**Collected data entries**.

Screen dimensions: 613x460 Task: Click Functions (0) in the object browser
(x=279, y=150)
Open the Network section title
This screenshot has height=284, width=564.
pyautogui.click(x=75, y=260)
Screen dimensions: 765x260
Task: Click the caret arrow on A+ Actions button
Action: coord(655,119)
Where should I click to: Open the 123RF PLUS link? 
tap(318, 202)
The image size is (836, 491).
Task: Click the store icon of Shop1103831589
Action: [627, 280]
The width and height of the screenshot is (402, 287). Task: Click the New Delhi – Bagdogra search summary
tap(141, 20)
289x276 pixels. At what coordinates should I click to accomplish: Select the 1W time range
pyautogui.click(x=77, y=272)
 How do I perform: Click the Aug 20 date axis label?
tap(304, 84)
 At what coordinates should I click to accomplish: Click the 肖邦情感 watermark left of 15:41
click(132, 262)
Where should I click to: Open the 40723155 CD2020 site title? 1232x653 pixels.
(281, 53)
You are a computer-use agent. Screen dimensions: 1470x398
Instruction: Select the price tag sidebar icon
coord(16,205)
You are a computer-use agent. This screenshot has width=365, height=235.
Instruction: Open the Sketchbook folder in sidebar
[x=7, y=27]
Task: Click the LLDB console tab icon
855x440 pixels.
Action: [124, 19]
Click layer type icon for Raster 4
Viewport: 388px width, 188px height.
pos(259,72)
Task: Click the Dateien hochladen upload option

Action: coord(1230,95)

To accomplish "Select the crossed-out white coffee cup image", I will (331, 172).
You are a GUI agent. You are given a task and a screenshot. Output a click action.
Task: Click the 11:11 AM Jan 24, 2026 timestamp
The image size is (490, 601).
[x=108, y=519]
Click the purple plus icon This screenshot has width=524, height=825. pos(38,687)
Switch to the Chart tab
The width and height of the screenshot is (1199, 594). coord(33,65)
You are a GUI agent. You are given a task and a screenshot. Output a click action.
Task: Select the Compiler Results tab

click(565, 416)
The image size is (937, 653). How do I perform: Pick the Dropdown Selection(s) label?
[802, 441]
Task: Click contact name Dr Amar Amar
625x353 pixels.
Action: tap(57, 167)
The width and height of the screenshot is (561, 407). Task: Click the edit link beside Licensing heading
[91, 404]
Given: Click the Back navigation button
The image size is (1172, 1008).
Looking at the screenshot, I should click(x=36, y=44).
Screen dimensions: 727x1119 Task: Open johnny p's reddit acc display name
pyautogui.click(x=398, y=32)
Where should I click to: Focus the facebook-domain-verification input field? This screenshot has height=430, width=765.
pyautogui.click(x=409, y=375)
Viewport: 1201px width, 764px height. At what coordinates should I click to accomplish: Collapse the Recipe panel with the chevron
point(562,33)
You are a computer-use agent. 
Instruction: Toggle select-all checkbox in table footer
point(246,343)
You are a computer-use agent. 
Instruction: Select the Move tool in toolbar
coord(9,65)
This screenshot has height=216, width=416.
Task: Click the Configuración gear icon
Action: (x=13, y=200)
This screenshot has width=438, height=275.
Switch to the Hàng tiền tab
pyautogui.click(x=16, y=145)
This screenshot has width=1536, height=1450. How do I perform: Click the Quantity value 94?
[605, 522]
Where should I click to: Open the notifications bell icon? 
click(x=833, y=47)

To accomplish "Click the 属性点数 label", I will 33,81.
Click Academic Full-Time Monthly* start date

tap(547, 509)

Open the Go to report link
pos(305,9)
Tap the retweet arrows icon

**What the exercise asks**. Every entry should be transcribed exactly, with nothing omitted.

**Output of the task**.
Screen dimensions: 613x460 Task: Click Functions (0) in the object browser
(x=279, y=150)
Open the Network section title
This screenshot has height=284, width=564.
pyautogui.click(x=75, y=260)
Screen dimensions: 765x260
Task: Click the caret arrow on A+ Actions button
Action: coord(655,119)
Where should I click to: Open the 123RF PLUS link? 
tap(318, 202)
The image size is (836, 491).
Task: Click the store icon of Shop1103831589
Action: [627, 280]
The width and height of the screenshot is (402, 287). Task: Click the New Delhi – Bagdogra search summary
tap(141, 20)
289x276 pixels. At what coordinates should I click to accomplish: Select the 1W time range
pyautogui.click(x=77, y=272)
 How do I perform: Click the Aug 20 date axis label?
tap(304, 84)
 At what coordinates should I click to accomplish: Click the 肖邦情感 watermark left of 15:41
click(132, 262)
Where should I click to: Open the 40723155 CD2020 site title? 1232x653 pixels.
(281, 53)
You are a computer-use agent. Screen dimensions: 1470x398
Instruction: Select the price tag sidebar icon
coord(16,205)
You are a computer-use agent. This screenshot has width=365, height=235.
Instruction: Open the Sketchbook folder in sidebar
[x=7, y=27]
Task: Click the LLDB console tab icon
855x440 pixels.
Action: [124, 19]
Click layer type icon for Raster 4
Viewport: 388px width, 188px height.
pos(259,72)
Task: Click the Dateien hochladen upload option

Action: coord(1230,95)

To accomplish "Select the crossed-out white coffee cup image", I will (331, 172).
You are a GUI agent. You are given a task and a screenshot. Output a click action.
Task: Click the 11:11 AM Jan 24, 2026 timestamp
The image size is (490, 601).
[x=108, y=519]
Click the purple plus icon This screenshot has width=524, height=825. pos(38,687)
Switch to the Chart tab
The width and height of the screenshot is (1199, 594). coord(33,65)
You are a GUI agent. You are given a task and a screenshot. Output a click action.
Task: Select the Compiler Results tab

click(565, 416)
The image size is (937, 653). How do I perform: Pick the Dropdown Selection(s) label?
[802, 441]
Task: Click contact name Dr Amar Amar
625x353 pixels.
Action: tap(57, 167)
The width and height of the screenshot is (561, 407). Task: Click the edit link beside Licensing heading
[91, 404]
Given: Click the Back navigation button
The image size is (1172, 1008).
Looking at the screenshot, I should click(x=36, y=44).
Screen dimensions: 727x1119 Task: Open johnny p's reddit acc display name
pyautogui.click(x=398, y=32)
Where should I click to: Focus the facebook-domain-verification input field? This screenshot has height=430, width=765.
pyautogui.click(x=409, y=375)
Viewport: 1201px width, 764px height. At what coordinates should I click to accomplish: Collapse the Recipe panel with the chevron
point(562,33)
You are a computer-use agent. 
Instruction: Toggle select-all checkbox in table footer
point(246,343)
You are a computer-use agent. 
Instruction: Select the Move tool in toolbar
coord(9,65)
This screenshot has height=216, width=416.
Task: Click the Configuración gear icon
Action: (x=13, y=200)
This screenshot has width=438, height=275.
Switch to the Hàng tiền tab
pyautogui.click(x=16, y=145)
This screenshot has width=1536, height=1450. How do I perform: Click the Quantity value 94?
[605, 522]
Where should I click to: Open the notifications bell icon? 
click(x=833, y=47)

To accomplish "Click the 属性点数 label", I will 33,81.
Click Academic Full-Time Monthly* start date

tap(547, 509)

Open the Go to report link
pos(305,9)
Tap the retweet arrows icon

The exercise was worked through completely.